Second, there is evidence in the record that the Consortium and ETR discussed using EOPP funds to equip the Lowell Skills Center well before execution of the ETR contract. In a letter dated February 9, 1981, the president of ETR wrote to the Consortium's EOPP director:
The [enclosed] proposal ... basically attempts to utilize EOPP funds in part or in whole to facilitate the development of a skill center.... I feel it would be a tragedy for the City of Lowell and its surrounding towns to send 8 million dollars back to Washington. This is especially true if it can be spent this year with "spin-off" benefits for years to come.
Appendix, p. 470. The Consortium's subsequent actions show that it agreed with this approach, despite the EOPP's emphasis on training, not procurement of equipment, and despite DOL's notice of the program's curtailment. In the words of the ALJ:
This unauthorized conduct normally would appear to be either irrational or controlled by an overwhelming desire to effectuate what it believed to be a worthwhile means of serving its clients. I do not believe the conduct was irrational. I believe the Consortium's zeal to serve its clients one last time with federal funds was also influenced by its desire to acquire, with those funds, equipment it could employ to effectuate other programs administered through its skills center.
In view of our conclusion that the Consortium lacked authorization to enter into the ETR contract, it is not necessary for us to consider whether the expenditures under the contract were justified.
Nor need we evaluate the Consortium's claim that the sanction of repayment in full is excessively severe and the case should therefore be remanded to the Secretary for consideration of the equities involved. The Secretary does have the power to waive DOL's right to recoupment. Section 106 of CETA, 29 U.S.C. Sec. 816 (repealed 1982). The Consortium, however, made no request for equitable relief in the proceedings below. Failure to raise the issue at the appropriate time and in accordance with the agency's rules of practice precludes our review. See State of Maine v. U.S. Dept. of Labor, 669 F.2d 827, 832 (1st Cir.1982) (ALJ not required to rule on an issue of discretion unless aggrieved party asks that discretion be exercised); City of Camden, N.J. v. U.S. Dept. of Labor, 831 F.2d 449, 452 (3d Cir.1987) (Secretary not required to consider waiving repayment of federal funds where city failed to present equitable arguments below).
Affirmed.
CETA was originally enacted in 1973 as Pub.L. No. 93-203, and was amended by Pub.L. Nos. 93-567, 94-444 and 95-524. This action arises under the 1978 amendments of CETA, Pub.L. No. 95-524, 92 Stat. 1909. CETA was replaced, effective Oct. 13, 1982, by the Job Training Partnership Act of 1982, Pub.L. No. 97-300, 96 Stat. 1324 (now codified at 29 U.S.C. Sec. 1501 et seq. (1982 Ed., and Supp.

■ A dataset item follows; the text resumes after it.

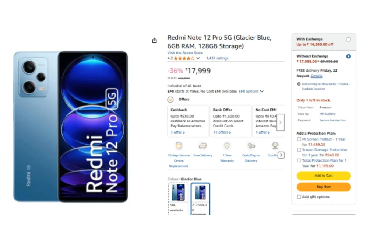
Task: Click the delivery location pin icon
Action: coord(299,84)
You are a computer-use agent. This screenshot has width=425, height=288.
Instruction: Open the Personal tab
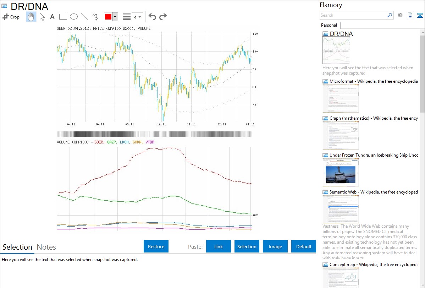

II)). Pending cases continue to be adjudicated under CETA. JTPA, sec. 181(e), 29 U.S.C. Sec. 1591(e)
Section I.A., July 6, 1981 Agreement for a Transitional Opportunities Program Between Employment & Training Resources and the Office of the City Manager, CETA Administration of Lowell, Massachusetts, Employment Opportunities Pilot Program, Attachment to Joint Exhibit 2, see Petitioner's Brief Addendum p. 16
Section 106(b) of CETA, 29 U.S.C. Sec. 816(b) (repealed 1982), empowered the Secretary to investigate a grant recipient whenever she had reason to believe, through a complaint, an audit, or otherwise, that the recipient was misusing CETA funds. Section 106(b) further provided that the Secretary determine the truth of the allegation involved not later than 120 days after receiving the complaint. DOL's Final Determination in this case was not issued until September 9, 1987, almost five years after the audit. The Supreme Court has held, however, that the Secretary does not lose the power to recover misused CETA funds merely due to the expiration of the 120-day period. Brock v. Pierce County, 476 U.S. 253, 258-66, 106 S.Ct. 1834, 1838-42, 90 L.Ed.2d 248 (1986)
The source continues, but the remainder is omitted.